Kerns — Portland, OR
Portland has long ranked among America’s most bike-forward cities, with one of the country’s most mature networks of neighbourhood greenways and protected lanes. But if you want to see where cycling culture meets internationally recognized cool, head to Kerns.
Time Out named Kerns the fifth coolest neighbourhood in the world — and the coolest in the United States — describing it as a place that “feels like a perfectly-formed small town” inside a major city.
That assessment tracks on two wheels.
NE 28th Avenue is the district’s spine, a low-stress corridor threaded into Portland’s greenway system. Cyclists cruise between brick storefronts housing Music Millennium, the cozy German beer hall Stammtisch — ideal for a late-afternoon lager — and the beloved vintage cinema Laurelhurst Theater.

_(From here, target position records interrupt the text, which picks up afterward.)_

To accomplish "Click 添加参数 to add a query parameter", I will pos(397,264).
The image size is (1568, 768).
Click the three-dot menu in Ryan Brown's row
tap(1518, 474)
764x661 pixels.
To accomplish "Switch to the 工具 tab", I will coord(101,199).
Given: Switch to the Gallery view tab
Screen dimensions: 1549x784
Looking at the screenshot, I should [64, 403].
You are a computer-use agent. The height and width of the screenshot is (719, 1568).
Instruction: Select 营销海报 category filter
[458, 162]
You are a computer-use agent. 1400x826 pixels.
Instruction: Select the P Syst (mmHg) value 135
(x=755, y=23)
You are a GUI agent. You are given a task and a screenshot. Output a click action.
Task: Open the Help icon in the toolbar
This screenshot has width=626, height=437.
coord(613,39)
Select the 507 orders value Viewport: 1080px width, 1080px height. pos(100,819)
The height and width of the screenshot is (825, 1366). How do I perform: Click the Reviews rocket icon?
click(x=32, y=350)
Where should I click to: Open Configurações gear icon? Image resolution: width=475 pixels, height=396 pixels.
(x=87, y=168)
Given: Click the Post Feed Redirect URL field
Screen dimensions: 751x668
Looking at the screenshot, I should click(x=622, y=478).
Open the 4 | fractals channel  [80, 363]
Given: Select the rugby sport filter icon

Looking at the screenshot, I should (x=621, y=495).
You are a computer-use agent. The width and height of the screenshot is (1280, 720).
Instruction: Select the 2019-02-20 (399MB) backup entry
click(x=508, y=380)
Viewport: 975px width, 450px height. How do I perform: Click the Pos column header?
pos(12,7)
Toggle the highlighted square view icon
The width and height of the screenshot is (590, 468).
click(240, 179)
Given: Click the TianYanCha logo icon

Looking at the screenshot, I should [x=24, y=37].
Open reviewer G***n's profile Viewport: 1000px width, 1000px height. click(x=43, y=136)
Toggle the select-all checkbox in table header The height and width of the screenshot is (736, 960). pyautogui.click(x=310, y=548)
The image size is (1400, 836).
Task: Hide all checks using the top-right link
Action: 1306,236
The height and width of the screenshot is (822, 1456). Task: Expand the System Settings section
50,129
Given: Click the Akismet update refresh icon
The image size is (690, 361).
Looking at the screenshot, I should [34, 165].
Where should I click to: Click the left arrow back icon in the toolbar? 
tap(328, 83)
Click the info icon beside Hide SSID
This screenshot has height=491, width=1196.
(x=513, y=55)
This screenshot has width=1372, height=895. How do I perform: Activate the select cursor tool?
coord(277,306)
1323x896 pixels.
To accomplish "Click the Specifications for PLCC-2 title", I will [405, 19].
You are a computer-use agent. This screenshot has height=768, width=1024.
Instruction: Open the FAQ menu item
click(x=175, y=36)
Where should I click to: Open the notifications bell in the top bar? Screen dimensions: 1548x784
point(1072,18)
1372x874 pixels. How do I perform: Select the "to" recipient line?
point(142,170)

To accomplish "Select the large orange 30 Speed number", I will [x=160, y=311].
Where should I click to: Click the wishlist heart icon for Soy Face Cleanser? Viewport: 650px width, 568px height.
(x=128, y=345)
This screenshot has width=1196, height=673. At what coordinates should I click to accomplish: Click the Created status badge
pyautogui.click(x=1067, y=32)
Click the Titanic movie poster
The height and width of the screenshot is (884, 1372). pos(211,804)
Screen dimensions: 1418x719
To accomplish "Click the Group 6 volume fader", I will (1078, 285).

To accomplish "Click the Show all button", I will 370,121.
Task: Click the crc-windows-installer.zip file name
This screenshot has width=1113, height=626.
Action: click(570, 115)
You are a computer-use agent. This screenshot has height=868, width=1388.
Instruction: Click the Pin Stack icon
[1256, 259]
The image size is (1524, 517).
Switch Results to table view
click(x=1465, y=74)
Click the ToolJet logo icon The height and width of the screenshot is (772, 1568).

Just to the southeast, Laurelhurst Park draws cyclists for picnic loops and summer events. Riders stock up at Providore Fine Foods, grab charcuterie from Olympia Provisions, or cheese from Cowbell before coasting toward the duck pond.
Portland’s cycling infrastructure — calm neighbourhood greenways, bike-specific wayfinding, and a culture that treats everyday riding as normal — makes Kerns feel porous and accessible. The cool isn’t performative. It’s lived-in. Bikes lean against nearly every storefront. And nobody looks surprised.